Conflito no Irã: Compradores de petróleo asiáticos buscam estoques e rotas alternativas com temor de alta nos preços

Compradores asiáticos de petróleo em alerta máximo devido a conflito no Irã e interrupção no Estreito de Hormuz

Governos e refinarias na Ásia monitoram de perto a situação, avaliando estoques e buscando rotas alternativas de transporte e suprimentos. A interrupção no crucial estreito de Hormuz, em decorrência do conflito no Irã, já causa apreensão com a expectativa de aumento nos preços do petróleo quando as negociações forem retomadas.

A Ásia, principal consumidora de petróleo do Oriente Médio, sentirá o maior impacto. Metade do fornecimento da China, maior importador global, e 90% do Japão provêm desta região, tornando qualquer instabilidade uma preocupação imediata para a segurança energética.

O Estreito de Hormuz é uma via marítima vital, por onde passa cerca de 20% do consumo global diário de petróleo. A avaliação de estoques e a busca por alternativas são ações preventivas cruciais neste cenário de incerteza, conforme informações divulgadas pela Reuters.

Empresas japonesas suspendem operações, mas sem impacto imediato no abastecimento

Empresas de navegação japonesas já anunciaram a suspensão de suas operações na região do estreito de Hormuz. Apesar disso, o secretário-chefe do Gabinete japonês, Minoru Kihara, afirmou que Tóquio ainda não recebeu relatórios sobre impacto imediato no abastecimento de petróleo do Japão. A prontidão, no entanto, é uma medida prudente.

Índia procura fontes alternativas e monitora reservas de 20 dias

Refinarias estatais indianas, segundo maior importador mundial de petróleo, já iniciaram a busca por fontes alternativas de abastecimento. A Índia tem aumentado suas importações do Oriente Médio, buscando substituir o petróleo russo. Funcionários do setor indicaram que as refinarias possuem reservas para aproximadamente 20 dias de petróleo bruto e gás liquefeito de petróleo, o que seria suficiente se a situação se normalizar nos próximos dias.

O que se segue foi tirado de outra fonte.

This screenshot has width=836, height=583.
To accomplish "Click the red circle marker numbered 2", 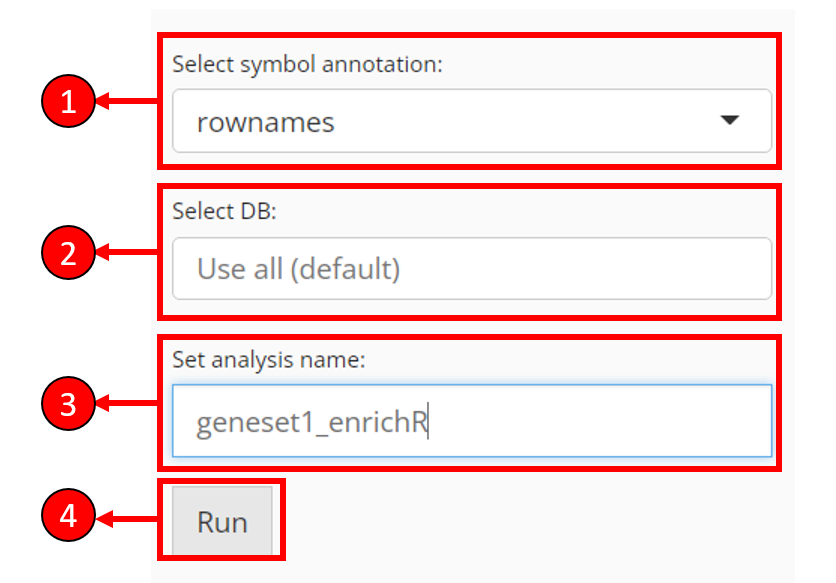I will coord(68,252).
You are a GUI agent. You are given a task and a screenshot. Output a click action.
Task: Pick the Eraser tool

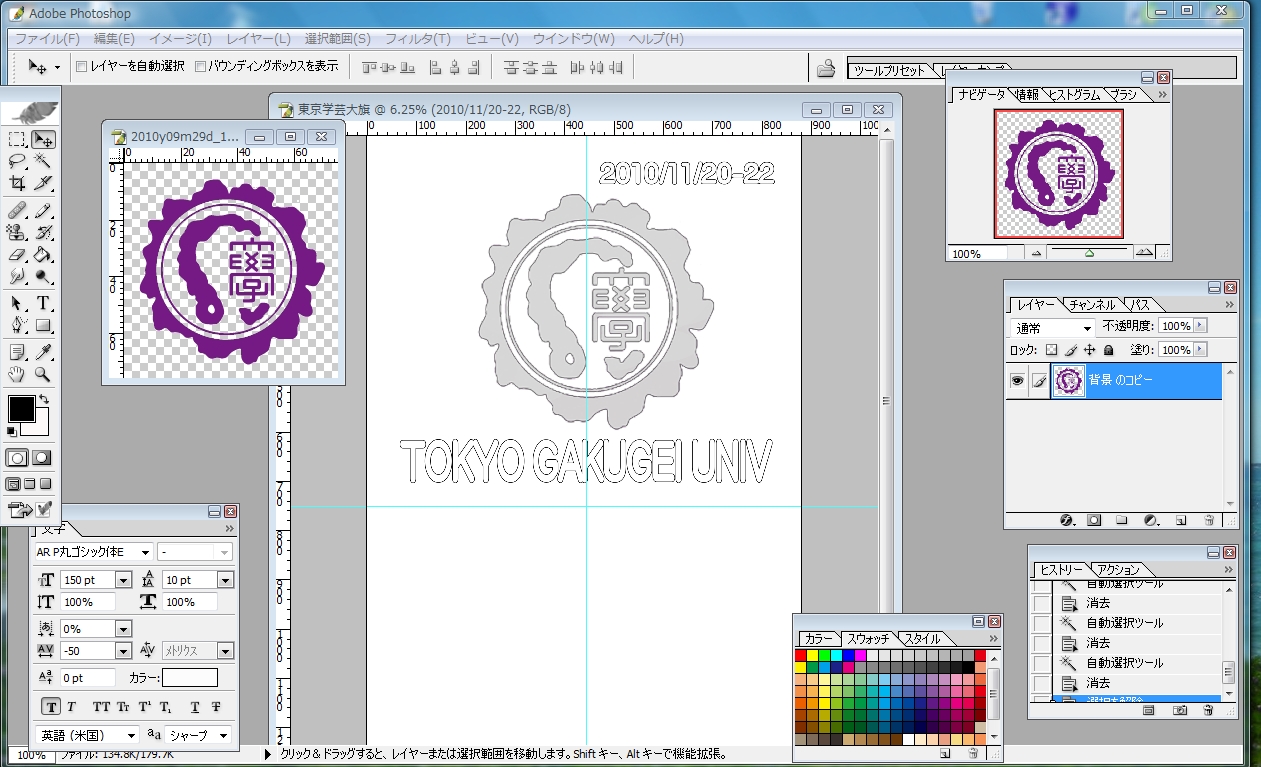pyautogui.click(x=17, y=255)
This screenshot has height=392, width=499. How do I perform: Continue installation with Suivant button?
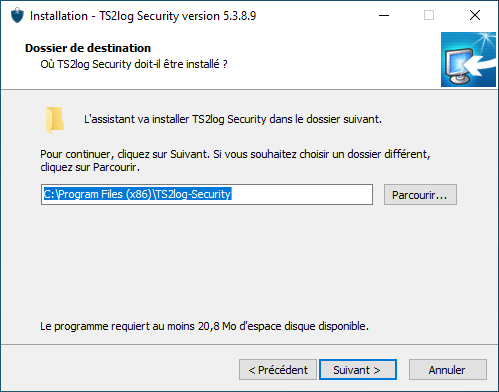tap(358, 370)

Coreia do Sul oferece petróleo de seus estoques estratégicos em caso de prolongamento da crise

O governo sul-coreano se comprometeu a oferecer petróleo de seus estoques estratégicos para a indústria local, caso a interrupção no fornecimento se prolongue. O Ministério da Indústria informou que os estoques de petróleo da Coreia do Sul, mantidos em conjunto com a estatal Korean National Oil Corp, são suficientes para cerca de sete meses. A Coreia do Sul está verificando quais navios ainda têm permissão para navegar pelo estreito, e caso ele seja fechado, buscará suprimentos pontuais na Ásia.

China e Taiwan mantêm envio, mas monitoram a situação com cautela

A China tem aumentado seus estoques de petróleo nos últimos meses, com as importações atingindo um recorde em dezembro. Em Taiwan, os fornecedores de petróleo e gás natural liquefeito seguem com os envios conforme o planejado, segundo o Ministério da Economia. No entanto, a porcentagem das importações de petróleo e gás provenientes do Oriente Médio tem diminuído anualmente na ilha, indicando uma diversificação gradual das fontes de suprimento.

Analistas como June Goh, da Sparta Commodities, preveem uma tendência de alta nos preços do petróleo, embora o impacto possa ser amenizado por um aumento esperado na produção do grupo Opep+. A infraestrutura petrolífera ainda não foi afetada, e a situação atual é descrita como uma desaceleração no transporte marítimo pelo estreito de Hormuz devido a questões de segurança, e não a um bloqueio total. Diversos proprietários de petroleiros, empresas petrolíferas e trading companies suspenderam embarques de petróleo, combustível e gás natural liquefeito através do estreito.